(Records from a pointing dataset)

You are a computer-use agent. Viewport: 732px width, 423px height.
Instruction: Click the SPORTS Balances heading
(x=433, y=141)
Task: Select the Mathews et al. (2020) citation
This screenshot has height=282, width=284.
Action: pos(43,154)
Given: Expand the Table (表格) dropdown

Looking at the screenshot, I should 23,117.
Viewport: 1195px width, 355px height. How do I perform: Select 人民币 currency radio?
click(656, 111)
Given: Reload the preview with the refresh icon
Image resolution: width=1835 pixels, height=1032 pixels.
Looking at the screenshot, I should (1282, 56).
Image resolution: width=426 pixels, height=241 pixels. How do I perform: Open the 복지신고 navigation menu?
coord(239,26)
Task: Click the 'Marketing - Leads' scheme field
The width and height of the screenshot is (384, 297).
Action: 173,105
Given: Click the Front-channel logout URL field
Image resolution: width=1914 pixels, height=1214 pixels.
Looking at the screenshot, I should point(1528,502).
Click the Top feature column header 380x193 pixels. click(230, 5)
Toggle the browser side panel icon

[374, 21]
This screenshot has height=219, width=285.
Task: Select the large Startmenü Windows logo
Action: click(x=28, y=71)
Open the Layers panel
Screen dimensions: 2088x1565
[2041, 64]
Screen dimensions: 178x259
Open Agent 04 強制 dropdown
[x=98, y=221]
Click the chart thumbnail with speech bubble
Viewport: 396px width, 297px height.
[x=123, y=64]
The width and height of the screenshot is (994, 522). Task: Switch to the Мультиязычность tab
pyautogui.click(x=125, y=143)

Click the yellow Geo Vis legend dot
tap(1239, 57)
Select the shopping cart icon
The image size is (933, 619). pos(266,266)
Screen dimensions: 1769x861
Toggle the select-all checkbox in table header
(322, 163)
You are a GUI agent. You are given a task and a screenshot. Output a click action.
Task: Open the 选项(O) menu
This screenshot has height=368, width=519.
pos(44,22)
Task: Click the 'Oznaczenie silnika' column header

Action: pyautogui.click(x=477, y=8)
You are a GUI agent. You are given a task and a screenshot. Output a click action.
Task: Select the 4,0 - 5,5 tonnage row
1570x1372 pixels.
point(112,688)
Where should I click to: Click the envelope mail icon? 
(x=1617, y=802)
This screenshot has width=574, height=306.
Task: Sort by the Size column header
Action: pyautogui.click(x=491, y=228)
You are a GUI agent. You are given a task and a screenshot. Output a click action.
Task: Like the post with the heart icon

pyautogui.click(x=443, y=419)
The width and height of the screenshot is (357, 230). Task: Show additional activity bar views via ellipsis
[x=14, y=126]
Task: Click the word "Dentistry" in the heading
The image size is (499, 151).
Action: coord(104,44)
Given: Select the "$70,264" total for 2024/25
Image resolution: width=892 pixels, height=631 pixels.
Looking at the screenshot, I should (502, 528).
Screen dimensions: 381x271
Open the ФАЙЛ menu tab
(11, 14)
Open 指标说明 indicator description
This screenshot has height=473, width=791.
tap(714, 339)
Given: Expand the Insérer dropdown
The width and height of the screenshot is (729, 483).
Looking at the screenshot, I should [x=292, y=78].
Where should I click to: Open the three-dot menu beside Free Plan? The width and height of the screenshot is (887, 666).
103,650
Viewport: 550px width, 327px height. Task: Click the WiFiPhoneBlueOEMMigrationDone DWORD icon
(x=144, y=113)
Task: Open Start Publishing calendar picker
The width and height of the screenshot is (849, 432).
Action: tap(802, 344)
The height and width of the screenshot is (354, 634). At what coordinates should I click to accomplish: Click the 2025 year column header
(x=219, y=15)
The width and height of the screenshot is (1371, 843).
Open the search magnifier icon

## Given exercise
Output the lines of the listing above exactly as they appear, starting with the line that contains "The width and height of the screenshot is (1371, 843)." and running through the end of the listing, with both ends included.

## Answer
The width and height of the screenshot is (1371, 843).
Open the search magnifier icon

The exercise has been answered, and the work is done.